Philippe Starck once famously said that there should be no cars on the road—-only motorcycles. While some soccer moms may disagree, his theory is valid: less pollution, more space, and dare I say it—more badassery. With all the recent developments of augmented reality-based windshields seen in concept cars in the past few years, it was only a matter of time before a Google Glass-like HUD in a motorcycle helmet saw the light of day—and as sci-fi as it sounds, it’s real and it’s here.
LiveMap: Augmented Reality for Motorcyclists
Designed in Russia, the unique helmet design features a head-mounted display with a full-color, translucent picture projected directly onto the visor. An on-board light sensor adjusts the image brightness and translucency based on the exterior light environment. Also on-board are a G-sensor, gyroscope, digital compass, and a Siri-like voice recognition system for asking where the nearest gas station or Italian cafe is. Hitting the scales at 1.4 kg, the helmet is comparable to existing motorcycle helmets on the market–a big factor for long-distance riders. The on-board navigation system is powered by Navteq while the voice commands are handled by Nuance.

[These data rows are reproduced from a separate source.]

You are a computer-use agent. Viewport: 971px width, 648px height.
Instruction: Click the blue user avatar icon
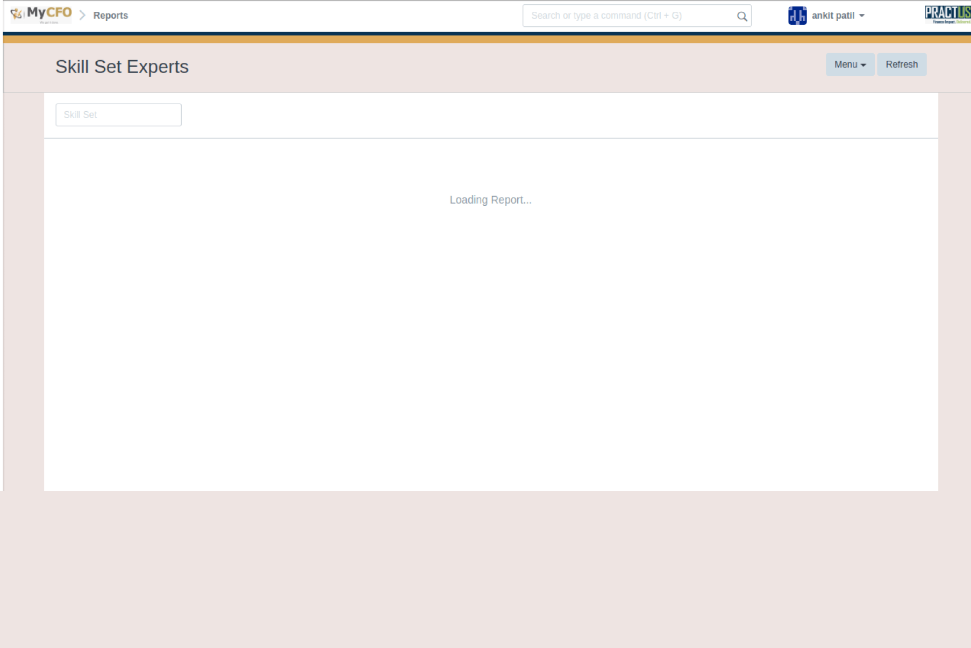point(797,16)
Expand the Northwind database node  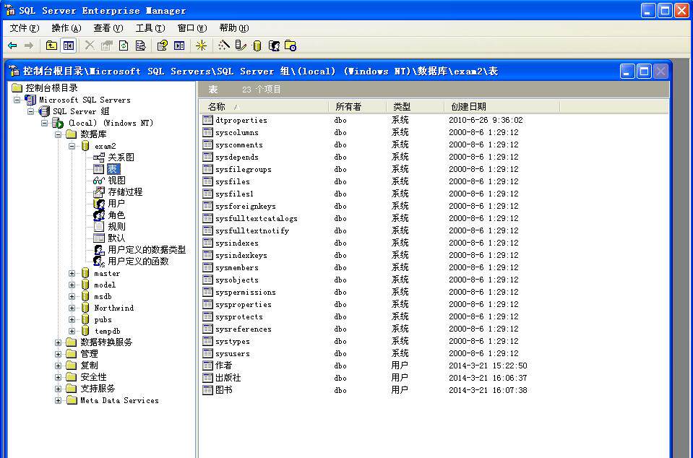(72, 308)
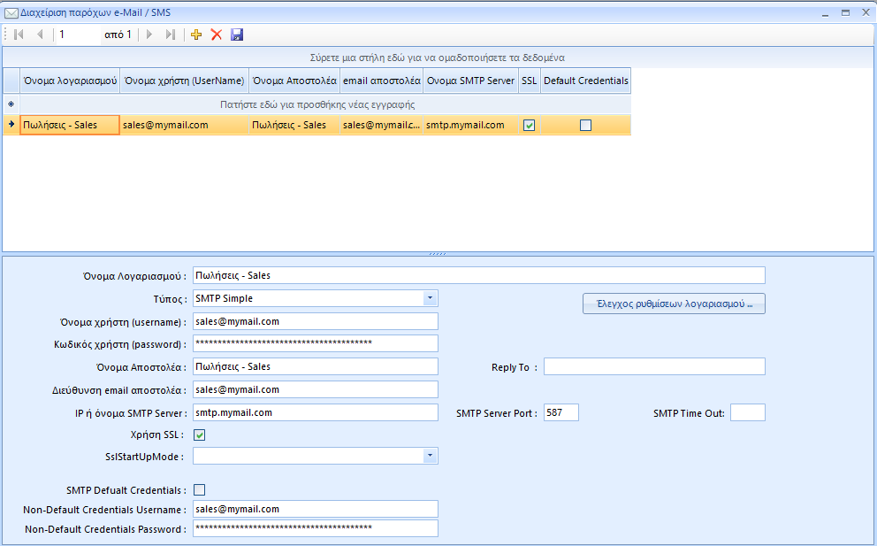Go to previous record arrow

tap(40, 35)
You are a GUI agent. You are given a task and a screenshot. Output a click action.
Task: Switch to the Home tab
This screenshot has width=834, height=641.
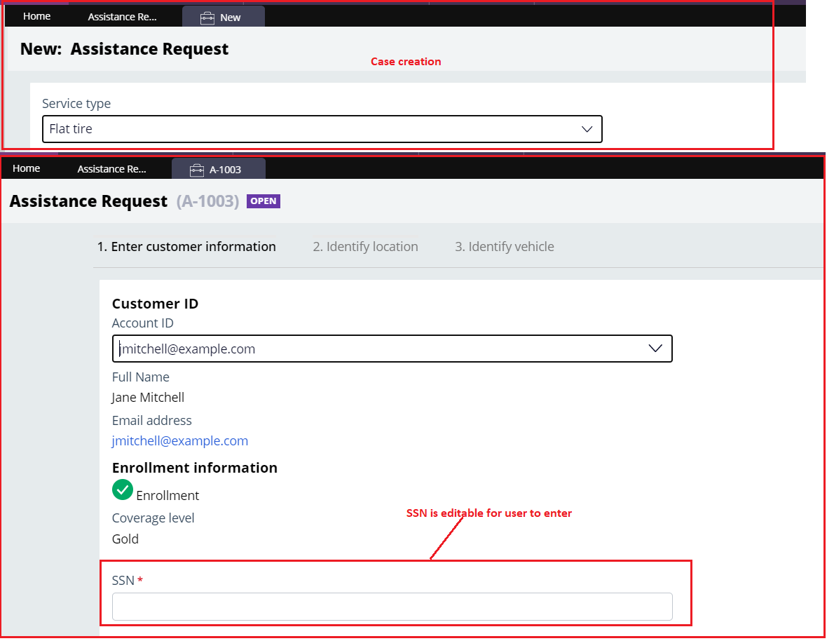click(x=36, y=16)
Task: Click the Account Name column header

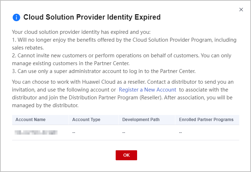Action: tap(31, 120)
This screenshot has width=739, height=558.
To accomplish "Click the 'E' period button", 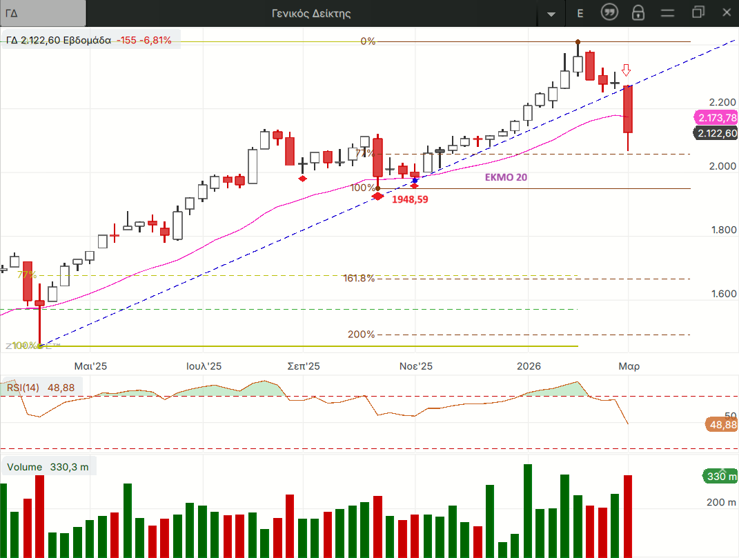I will pyautogui.click(x=580, y=13).
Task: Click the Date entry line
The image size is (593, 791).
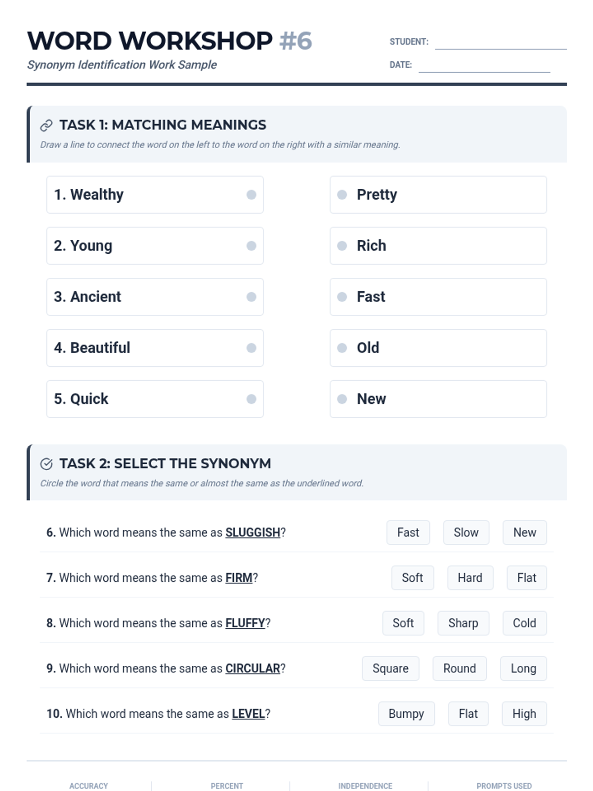Action: pyautogui.click(x=484, y=65)
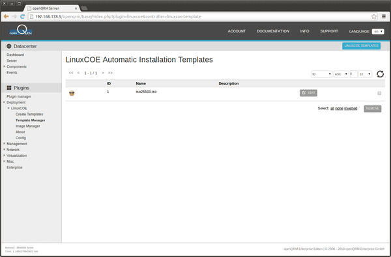The width and height of the screenshot is (391, 257).
Task: Tick the iso25533.iso row checkbox
Action: click(379, 93)
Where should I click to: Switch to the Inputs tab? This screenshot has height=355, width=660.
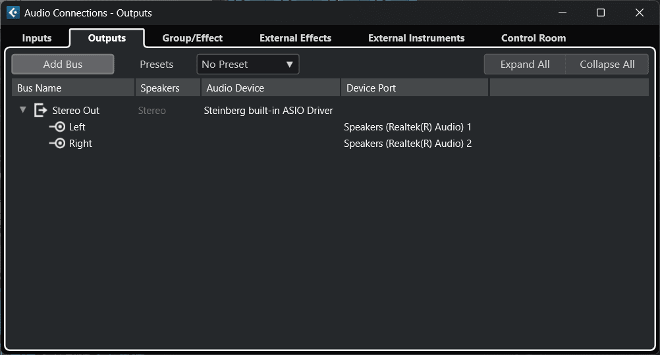coord(37,38)
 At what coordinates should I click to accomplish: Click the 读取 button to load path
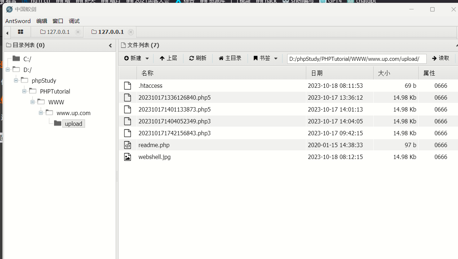coord(441,58)
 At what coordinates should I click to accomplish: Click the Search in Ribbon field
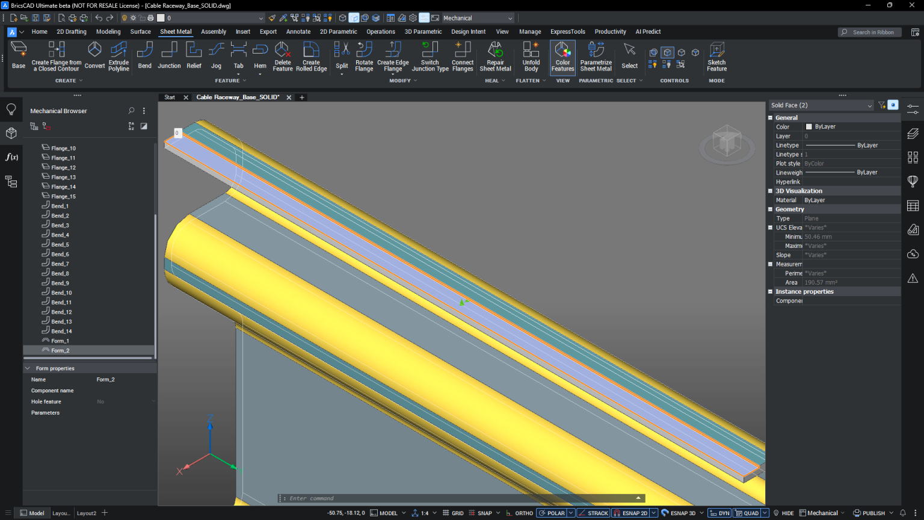click(x=869, y=31)

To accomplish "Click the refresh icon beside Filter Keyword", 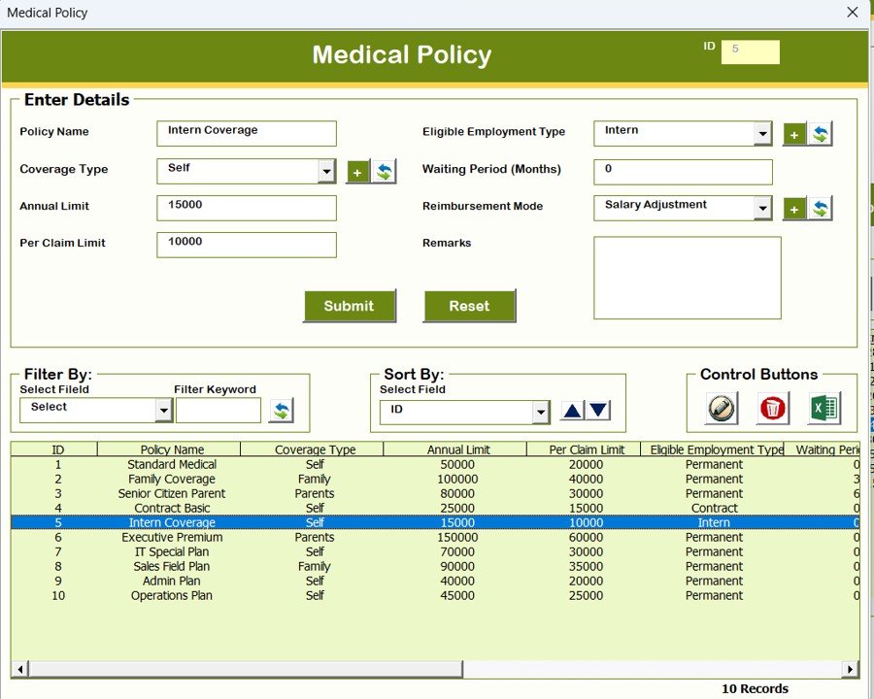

Perhaps one of the more well-considered features is the speed-controlled map viewing. If a user is moving any faster than near zero, the overview map will not operate. While some may argue that having a HUD display in a motorcycle helmet is an unsafe concept regardless, consider the amount of teenagers (and their parents for that matter despite the arguments) texting at 75 mph in their Dodge Caravans on their way back from Dairy Queen.
The company has been developing the product for the past five years with a $1 million backing from the Russian government. At this point in time, they have nailed down the software, optics, electronic board, and outer shell of the helmet. The company hopes to launch the helmet in the third quarter of 2014 in the US and Canada, and the fourth quarter of 2014 for the UK and Australia. Currently, the company is seeking funds to help make press molds for the helmet capsule and has a campaign running on Indiegogo. While the helmet is expected to retail for $2,000 (effectively putting it in the ‘toy’ category of motorcycle accessories), you can get yours for $1,500 through your campaign contribution, if interested.